When the depredations of its enemies had ceased, the land enjoyed an abundance of corn without precedent in former years; but with plenty came an increase in luxury, followed by every kind of crime, especially cruelty, hatred of truth, and love of falsehood. If anyone happened to be more kindly or truthful than his neighbors, he became a target for all weapons of malice as though he were an enemy of Britain. And not only the laity were guilty of these things, but even the lord’s flock and their pastors. Giving themselves up to drunkenness, hatred, quarrels, and violence, they threw off the easy yoke of Christ. Suddenly a terrible plague struck this corrupt people, and in a short while destroyed so large a number that the living could not bury the dead. But not even the death of their friends or the fear of their own death was sufficient to recall the survivors from the spiritual death to which their crimes had doomed them. So it was that, not long afterwards, an even more terrible retribution overtook this wicked nation.

I am not one to argue that natural disasters, pandemics, and other misfortunes are God’s punishments meted out to particular groups or for particular sins—that leads by a short road to callousness, boorishness, and buffoonery.

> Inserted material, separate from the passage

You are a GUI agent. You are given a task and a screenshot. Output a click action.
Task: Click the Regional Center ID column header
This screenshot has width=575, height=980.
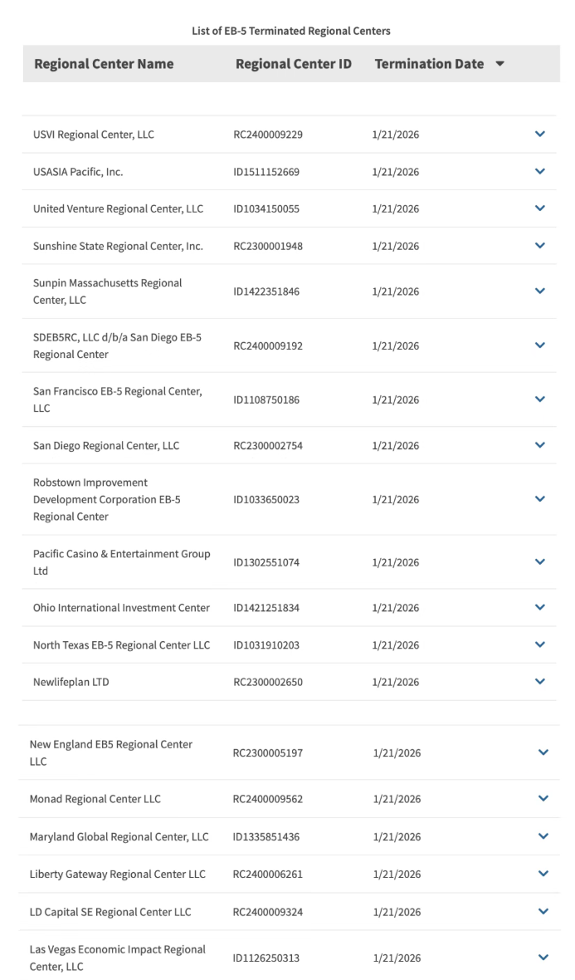(294, 64)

I don’t doubt that God has his reasons and that he judges and punishes the nations, but that lies deep within the “for me to know and you to find out” zone of his will.

But the parallels between Bede’s description of post-Roman, pre-migration Britain and our own day are hard to set aside. A time of unbelievable plenty filled with discontent, licentiousness, consumption, and brutality, in which even the Church—both its people and its leadership—has proven complicit, and a culture actively hostile to truth and goodness and so smitten and hungry for its own evil that nothing can dissuade the people from pursuing it. And what phrase seems more pointedly relevant than Bede’s description of the people’s “hatred of truth, and love of falsehood”?

But notice that the plague only comes when the people are already corrupt. While God may have sent the plague upon the 5th century British as punishment or “retribution”—something about which Bede, notably, carefully avoids being dogmatic—they had already created many of their own problems. They had already compromised their own spiritual immune systems long before physical disease struck them down. And worse was coming, brought on by their own corrupted will:

For they consulted how they might obtain help to avoid or repel the frequent fierce attacks of their northern neighbors, and all agreed with the advice of their king, Vortigern, to call on the assistance of the Saxon peoples across the sea. This decision, as its results were to show, seems to have been ordained by God as a punishment on their wickedness.

Food for thought.

The translation above is that of Leo Sherley-Price for Penguin Classics. You can also read public domain translations at Project Gutenberg and Fordham’s excellent medieval source site. It’s worth your while. Penguin has another good volume called The Age of Bede that includes Bede’s Life of St Cuthbert and other saints’ lives and religious texts from his lifetime.